Says lead pastor Matthew Koerber, 42, of Greenfield: “We live in a society that often tells us that meaning is individual. Often our understanding of events is formed by communities. What I’m so thankful for tonight is all the people who were involved.” Among the college students who volunteer to play music, the mother who leads the children through rehearsals, the father-to-be who narrates, and the behind-the-scenes helpers, it is the chance to strengthen and build community. “That picture of people in all their stages of life is important to understand what makes things meaningful,” he said.
Across town a few nights prior, another community was coming together to celebrate the season at Hazelwood’s Light Up Night. Songs from carolers, the clop of horse hooves, and the high lilting laugh of the Queen of the Snow Elves mingled together.
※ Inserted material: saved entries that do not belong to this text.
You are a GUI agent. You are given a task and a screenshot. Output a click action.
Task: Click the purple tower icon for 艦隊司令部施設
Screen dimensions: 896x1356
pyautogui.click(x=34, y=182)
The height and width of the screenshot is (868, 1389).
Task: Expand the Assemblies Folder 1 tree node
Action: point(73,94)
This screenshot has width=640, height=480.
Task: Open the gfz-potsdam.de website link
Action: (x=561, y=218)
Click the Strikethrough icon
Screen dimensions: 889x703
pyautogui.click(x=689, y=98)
Another group gathered Downtown to honor the dark side of the season at Krampusnacht’s Krampus Crawl. Revelers in fur and horns swatted each other with bundles of sticks as they jumped from bar to bar surrounding Market Square’s Christmas village. “Pittsburgh people should be attracted to this and love it because we love Halloween, we’re crazy about Christmas, and this is a little bit of both,” said organizer Mark Menold of the tradition, which stems from European Christmas folklore of a devil-like beast coming to visit children who have been bad a few weeks before Christmas. “It bridges that lull in between. There’s no presents and there’s no family or stress.”